Criticism of “shambles” created by benefits changes

Angus M.P. Mike Weir.
Angus M.P. Mike Weir.

Local MP Mike Weir has lambasted the “shambles” created by recent benefit changes brought in by the Department of Work and Pensions.

Mr Weir said that, with the roll-out of Universal Credit years behind schedule and substantially over budget, it is still unclear if and when full implementation of the policy will occur.

He also pointed out that problems introducing a computer system to manage the policy saw £40 million spent on software completely written off and a further £90 million spent on IT that will only be of use for five years.

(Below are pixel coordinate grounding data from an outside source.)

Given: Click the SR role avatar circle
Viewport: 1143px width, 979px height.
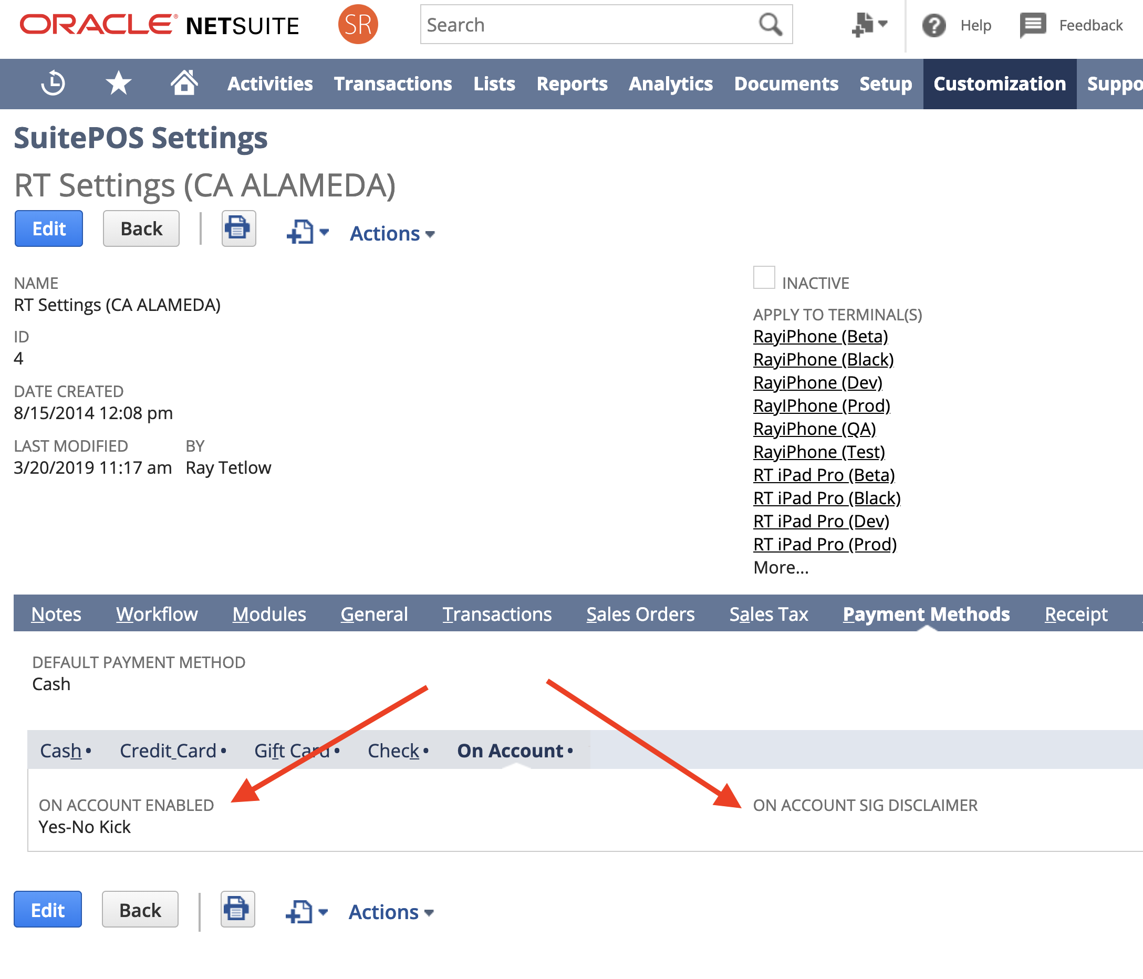Looking at the screenshot, I should tap(357, 25).
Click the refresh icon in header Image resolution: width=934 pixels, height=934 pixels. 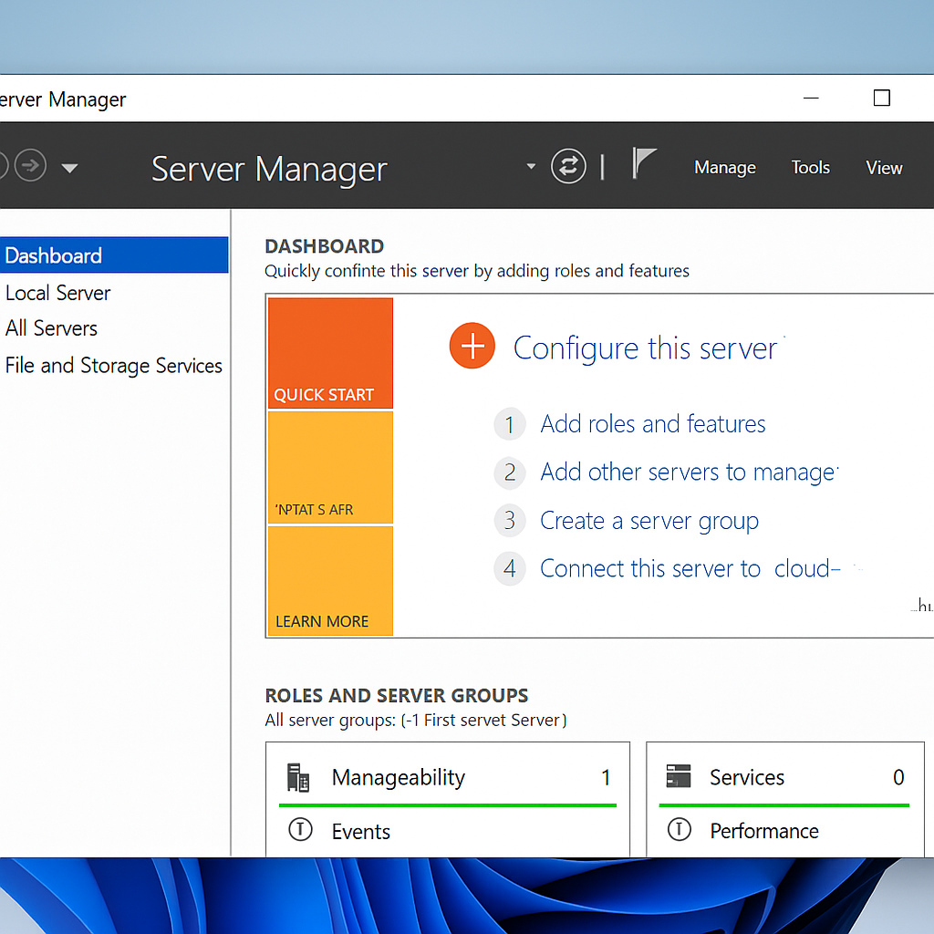(x=568, y=167)
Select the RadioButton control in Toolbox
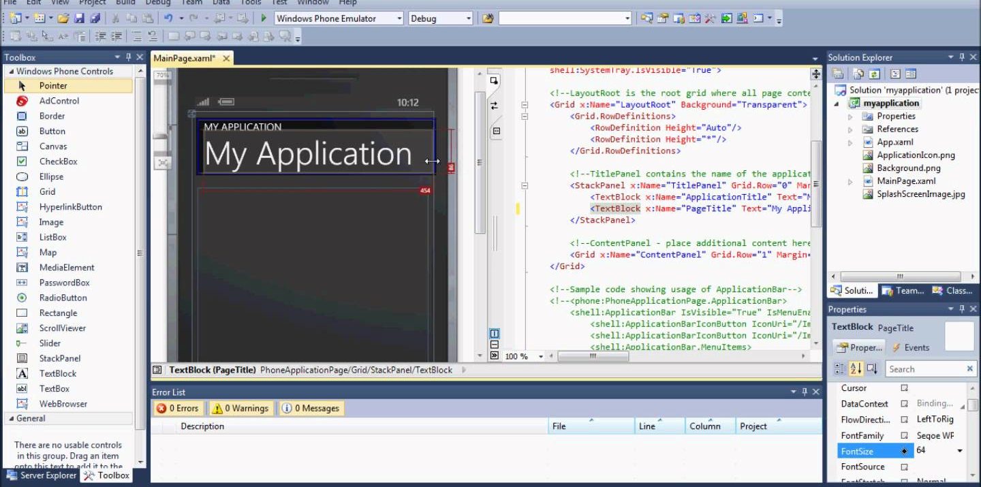981x487 pixels. (x=63, y=298)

Earlier this year Iain Duncan Smith was forced to intervene to stop Universal Credit being placed on a register of major public risks with a ‘red rating’ showing the policy was unachievable within reasonable timescales and to a reasonable budget. The introduction of Personal Independence Payments was, meanwhile, described as a “fiasco” by the influential Public Accounts Committee at Westminster.

Mr Weir said: “The DWP has serious questions to answer over its poor performance in recent years and the way in which it has completely mismanaged the implementation of Universal Credit. But those failings do not disguise the fact that they are trying to implement a poorly designed, punitive policy which has been shown to be unworkable.

“The whole package of these welfare cuts has been a disaster from start to finish and has served only to waste money and punish the least well-off in society. From the introduction of the Bedroom Tax to the delayed roll-out of Universal Credit, we have seen nothing but failure with all too many people paying a heavy price for Westminster’s cuts agenda. As a result, 100,000 more children in Scotland face poverty and food bank use has rocketed by 400 per cent in the last year.

“This sorry fiasco has once again underlined why Westminster cannot be trusted to get it right when it comes to making decisions over welfare. We need the opportunity to make our own decisions in Scotland.